If the authorities want to locate Islamic extremists, they should keep looking at mosques. Just get the right person for the job.

On Tuesday, the American Civil Liberties Union and the Council of American-Islamic Relations filed a lawsuit in Los Angeles against the Federal Bureau of Investigation (FBI), alleging that the bureau engaged in religious discrimination by secretly infiltrating southern California mosques and spying on their members. In 2006-2007, the FBI’s Los Angeles office employed a convicted felon named Craig Monteilh, aka Farouk al-Aziz, to infiltrate the Islamic Center of Irvine and other mosques to collect information on suspects linked to extremist groups. The operation folded when Monteilh turned out to be so incompetent at his job that members of the congregations he was watching reported him to the authorities for his violent rhetoric and strange behavior.

The suit charges that the bureau was targeting Muslims indiscriminately in violation of their First Amendment rights. Ali Malik, who was questioned by the FBI based on information developed by Monteilh, complained that “a lot of people now see the mosque as a place where the government can just come in and spy on you.” For good or for ill, this is certainly not the case.

If anything, federal authorities have been too cautious in dealing with surveillance of mosques. The First Amendment guarantee of freedom of worship does not place mosques, churches, synagogues and other religious structures off-limits to law enforcement when they suspect illicit activity is taking place inside. And while all Muslims may not be violent extremists, those who hate America and dream of carnage do tend to network at centers of Islamic worship.

In the years leading up to the Sept. 11, 2001, attacks, when the jihadist network was spreading and violence was increasing, the FBI was cautious in investigating domestic Muslim extremist groups. Overly sensitive authorities bowed to political correctness even when dangers were clear and present.

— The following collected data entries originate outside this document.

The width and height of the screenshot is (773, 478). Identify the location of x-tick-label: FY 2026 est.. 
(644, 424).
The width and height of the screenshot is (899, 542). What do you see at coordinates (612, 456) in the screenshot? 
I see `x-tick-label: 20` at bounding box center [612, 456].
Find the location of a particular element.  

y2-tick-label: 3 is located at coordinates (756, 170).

The “blind sheikh” Omar Abdel Rahman, who was Osama bin Laden’s main stateside contact, traveled widely in the United States in the early 1990s giving lectures in which he denounced Americans as “descendants of apes and pigs.” He urged fellow jihadists in Western nations to “cut the transportation of their countries, tear it apart, destroy their economy, burn their companies, eliminate their interests, sink their ships, shoot down their planes, kill them on the sea, air or land.”

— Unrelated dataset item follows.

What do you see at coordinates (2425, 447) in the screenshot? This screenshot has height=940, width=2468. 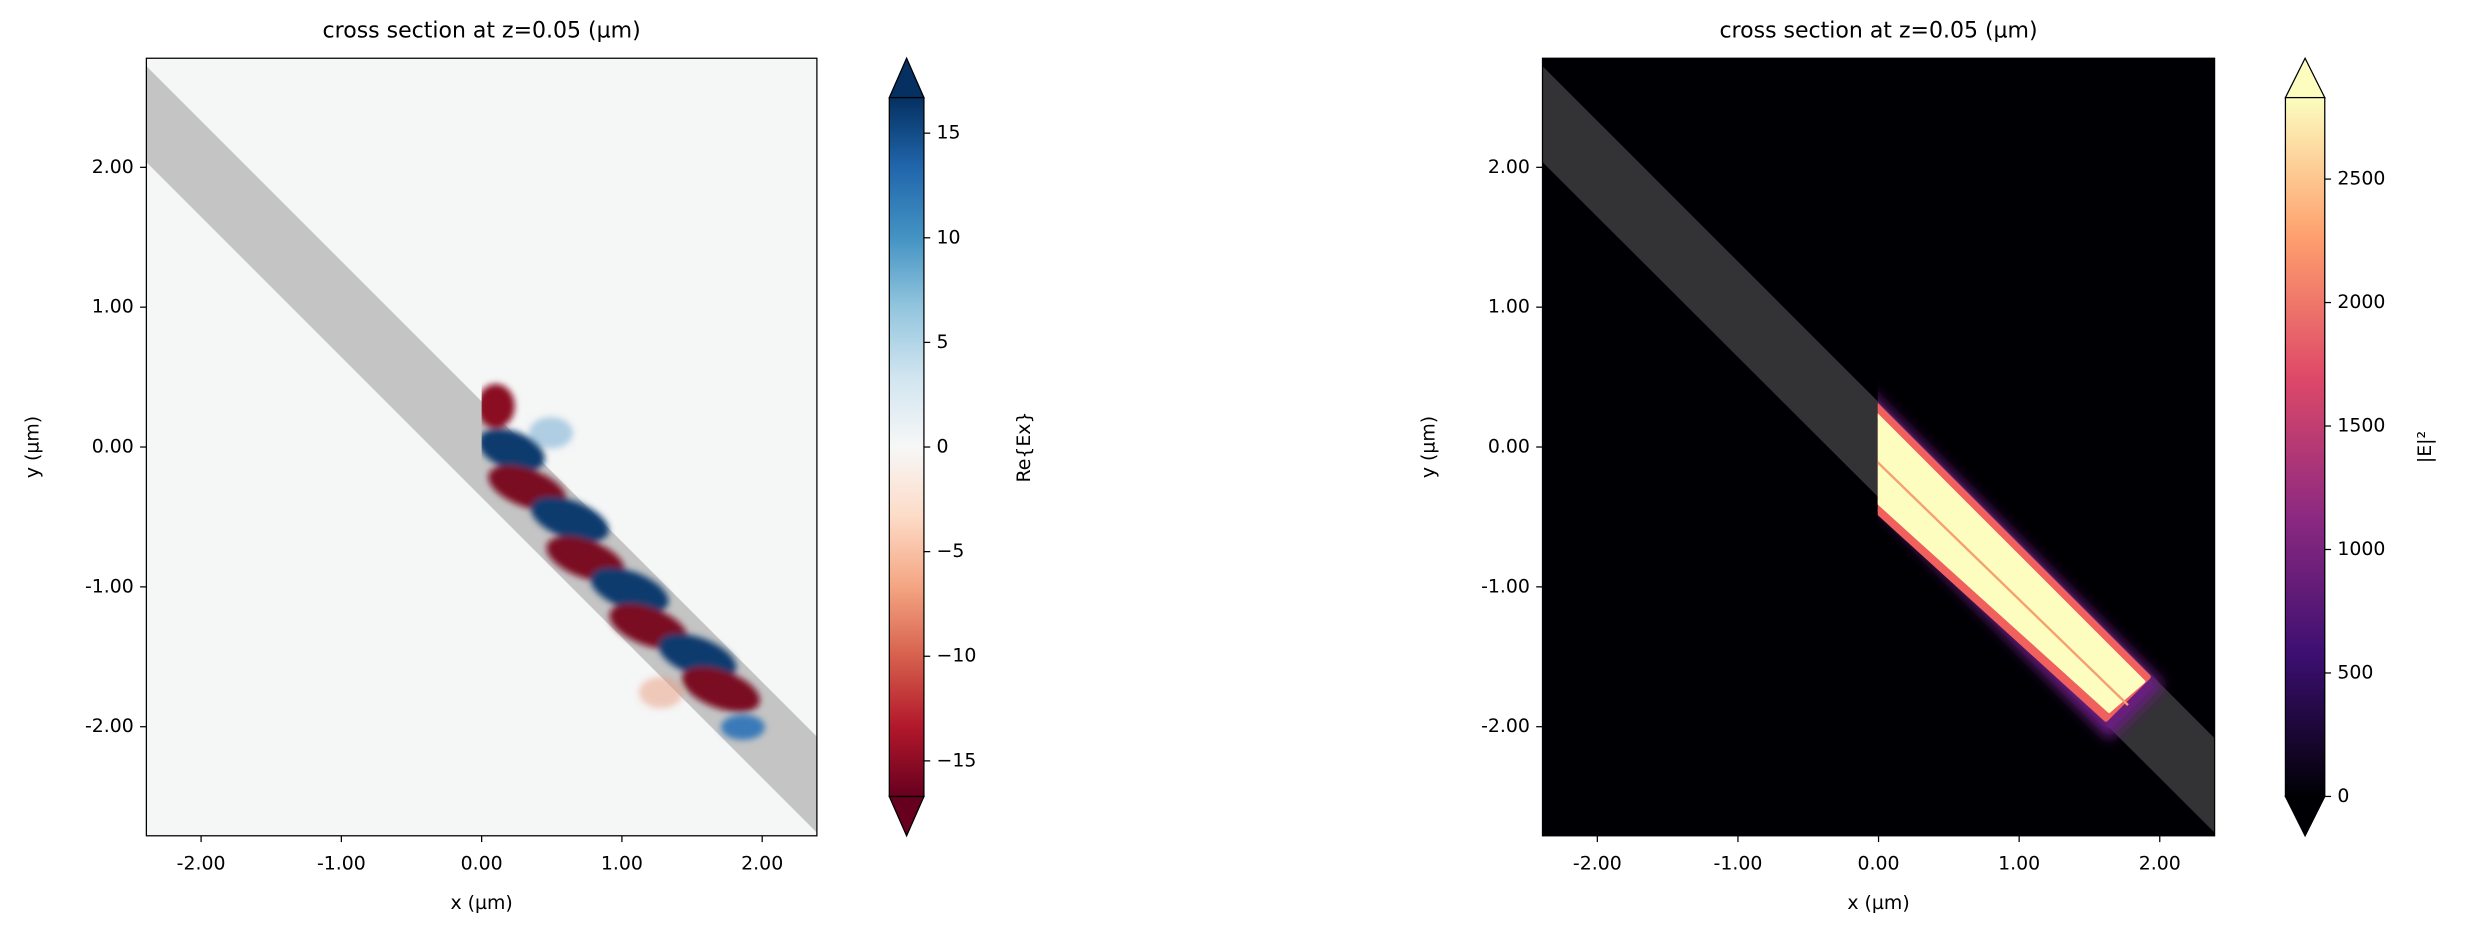 I see `colorbar-label: |E|²` at bounding box center [2425, 447].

Because of liberal political sensitivities, the blind sheikh was never questioned by authorities, his offices were not bugged, his phones were not tapped and his mosques were not watched. In late 1992, Israeli intelligence agents tried to warn the FBI of suspicious activity at one of Rahman’s mosques in New Jersey, but the bureau waved off the warnings. Three months later, members of Rahman’s network bombed the World Trade Center, killing seven and injuring over 1,000.

The lead-up to the Sept. 11 attacks saw a similar pattern of official caution. The 9/11 hijackers made extensive use of extremist networks established in mosques in the United States. Had authorities taken a more aggressive approach to the threat in the 1990s, shared information better and had less concern for political correctness, the United States may have avoided some of the more tragic events of recent years.

The FBI may have bungled in southern California by placing their trust in a man wholly unsuited for the task to which he was assigned. But it would be a grave mistake to return to the days when the default position was to stay away from mosques and allow the domestic terrorist networks that had used them to fully reconstitute. The First Amendment is not a suicide pact.